Dataset records:
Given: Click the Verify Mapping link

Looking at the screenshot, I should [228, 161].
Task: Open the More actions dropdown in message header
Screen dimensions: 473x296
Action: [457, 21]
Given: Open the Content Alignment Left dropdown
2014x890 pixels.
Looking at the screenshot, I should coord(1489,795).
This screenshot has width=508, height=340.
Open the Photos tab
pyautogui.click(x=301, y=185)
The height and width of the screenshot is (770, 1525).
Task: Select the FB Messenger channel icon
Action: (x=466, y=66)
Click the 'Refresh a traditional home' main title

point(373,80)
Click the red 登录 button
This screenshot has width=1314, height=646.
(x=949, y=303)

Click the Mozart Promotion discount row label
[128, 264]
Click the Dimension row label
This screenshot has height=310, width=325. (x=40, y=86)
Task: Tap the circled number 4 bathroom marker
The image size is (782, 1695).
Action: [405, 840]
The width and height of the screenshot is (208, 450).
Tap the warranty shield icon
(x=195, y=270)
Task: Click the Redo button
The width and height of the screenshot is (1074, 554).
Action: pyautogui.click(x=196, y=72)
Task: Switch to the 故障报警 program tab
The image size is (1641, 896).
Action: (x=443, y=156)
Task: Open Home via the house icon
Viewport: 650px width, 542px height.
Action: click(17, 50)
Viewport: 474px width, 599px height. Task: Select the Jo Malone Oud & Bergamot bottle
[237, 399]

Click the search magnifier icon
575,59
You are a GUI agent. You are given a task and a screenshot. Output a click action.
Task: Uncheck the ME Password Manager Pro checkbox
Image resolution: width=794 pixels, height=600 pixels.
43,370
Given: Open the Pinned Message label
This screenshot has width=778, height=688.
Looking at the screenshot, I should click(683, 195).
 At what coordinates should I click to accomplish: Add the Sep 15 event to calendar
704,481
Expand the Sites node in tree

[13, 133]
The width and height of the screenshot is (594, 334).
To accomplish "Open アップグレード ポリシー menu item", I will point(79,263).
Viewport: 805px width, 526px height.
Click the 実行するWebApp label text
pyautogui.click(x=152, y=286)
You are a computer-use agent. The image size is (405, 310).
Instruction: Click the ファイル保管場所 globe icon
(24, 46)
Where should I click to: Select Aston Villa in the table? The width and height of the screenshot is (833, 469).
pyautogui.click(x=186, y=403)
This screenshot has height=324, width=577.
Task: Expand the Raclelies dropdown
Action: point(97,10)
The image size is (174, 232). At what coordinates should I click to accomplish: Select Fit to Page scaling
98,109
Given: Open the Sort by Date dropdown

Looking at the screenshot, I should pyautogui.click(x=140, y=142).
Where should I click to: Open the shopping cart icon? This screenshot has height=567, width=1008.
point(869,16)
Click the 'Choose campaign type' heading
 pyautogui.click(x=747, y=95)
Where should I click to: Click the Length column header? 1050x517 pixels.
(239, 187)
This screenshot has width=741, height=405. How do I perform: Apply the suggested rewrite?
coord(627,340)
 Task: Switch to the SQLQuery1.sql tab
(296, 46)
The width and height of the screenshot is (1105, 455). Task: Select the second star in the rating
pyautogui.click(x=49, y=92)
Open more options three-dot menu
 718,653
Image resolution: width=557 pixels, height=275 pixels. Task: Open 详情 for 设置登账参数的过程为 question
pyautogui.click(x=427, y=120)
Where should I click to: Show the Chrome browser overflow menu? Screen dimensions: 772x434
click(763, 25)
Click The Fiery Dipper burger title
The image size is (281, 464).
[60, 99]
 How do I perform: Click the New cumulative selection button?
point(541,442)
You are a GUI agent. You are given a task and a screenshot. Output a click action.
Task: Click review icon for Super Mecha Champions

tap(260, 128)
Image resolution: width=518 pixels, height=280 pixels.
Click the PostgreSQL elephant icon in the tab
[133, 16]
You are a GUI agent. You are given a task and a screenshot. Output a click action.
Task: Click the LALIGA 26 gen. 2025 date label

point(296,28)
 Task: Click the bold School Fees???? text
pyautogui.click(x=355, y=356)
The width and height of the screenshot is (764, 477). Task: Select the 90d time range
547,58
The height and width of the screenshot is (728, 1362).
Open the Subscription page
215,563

● **Given task**: Please copy the records verbatim, starting with the first line and going on through the line with "Looking at the screenshot, I should coord(1489,795).", including both of those lines.

● **Answer**:
Given: Click the Verify Mapping link

Looking at the screenshot, I should [228, 161].
Task: Open the More actions dropdown in message header
Screen dimensions: 473x296
Action: [457, 21]
Given: Open the Content Alignment Left dropdown
2014x890 pixels.
Looking at the screenshot, I should coord(1489,795).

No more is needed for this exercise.